== Segment start ==

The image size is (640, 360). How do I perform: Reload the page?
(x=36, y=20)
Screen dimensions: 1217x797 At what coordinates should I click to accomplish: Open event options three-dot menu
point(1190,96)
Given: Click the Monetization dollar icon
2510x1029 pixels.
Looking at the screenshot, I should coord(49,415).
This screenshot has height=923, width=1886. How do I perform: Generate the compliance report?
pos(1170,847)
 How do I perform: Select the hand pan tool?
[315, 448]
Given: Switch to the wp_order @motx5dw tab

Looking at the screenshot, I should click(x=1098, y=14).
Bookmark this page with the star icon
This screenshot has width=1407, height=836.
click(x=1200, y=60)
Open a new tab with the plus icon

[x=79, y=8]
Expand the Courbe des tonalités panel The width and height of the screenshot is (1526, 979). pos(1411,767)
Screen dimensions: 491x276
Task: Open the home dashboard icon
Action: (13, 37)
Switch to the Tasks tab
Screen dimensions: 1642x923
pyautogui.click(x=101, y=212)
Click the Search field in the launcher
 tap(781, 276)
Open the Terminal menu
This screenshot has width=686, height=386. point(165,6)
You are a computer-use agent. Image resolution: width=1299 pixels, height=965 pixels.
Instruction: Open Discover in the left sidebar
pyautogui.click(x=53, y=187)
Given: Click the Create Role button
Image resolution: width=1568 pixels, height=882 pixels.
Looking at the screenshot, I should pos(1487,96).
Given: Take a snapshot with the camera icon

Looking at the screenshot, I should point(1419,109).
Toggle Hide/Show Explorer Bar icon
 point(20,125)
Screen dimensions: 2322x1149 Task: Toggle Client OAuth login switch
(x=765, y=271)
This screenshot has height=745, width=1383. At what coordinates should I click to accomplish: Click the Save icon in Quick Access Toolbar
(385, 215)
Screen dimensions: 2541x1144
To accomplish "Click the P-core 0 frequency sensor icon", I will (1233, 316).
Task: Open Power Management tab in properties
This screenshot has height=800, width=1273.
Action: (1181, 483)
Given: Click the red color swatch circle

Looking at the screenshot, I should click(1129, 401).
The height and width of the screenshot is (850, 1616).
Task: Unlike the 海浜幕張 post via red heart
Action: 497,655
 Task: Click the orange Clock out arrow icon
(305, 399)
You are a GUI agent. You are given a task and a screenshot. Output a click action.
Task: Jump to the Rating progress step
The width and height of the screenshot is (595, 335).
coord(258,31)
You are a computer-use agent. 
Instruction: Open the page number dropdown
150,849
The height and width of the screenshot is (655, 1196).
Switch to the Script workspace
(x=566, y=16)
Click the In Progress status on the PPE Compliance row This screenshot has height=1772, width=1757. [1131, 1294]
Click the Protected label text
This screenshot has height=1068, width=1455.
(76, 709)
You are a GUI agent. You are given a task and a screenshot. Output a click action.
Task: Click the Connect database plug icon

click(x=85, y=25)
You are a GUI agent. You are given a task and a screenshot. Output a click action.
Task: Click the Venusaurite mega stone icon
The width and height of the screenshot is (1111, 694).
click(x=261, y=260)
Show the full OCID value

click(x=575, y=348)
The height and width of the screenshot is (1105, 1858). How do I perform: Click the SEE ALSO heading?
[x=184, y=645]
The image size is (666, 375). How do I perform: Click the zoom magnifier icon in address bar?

== Segment end ==

Using the entries above, find all lines with "computer". Copy them.

• [Task solution]:
You are a computer-use agent. Image resolution: width=1299 pixels, height=965 pixels.
You are a computer-use agent. 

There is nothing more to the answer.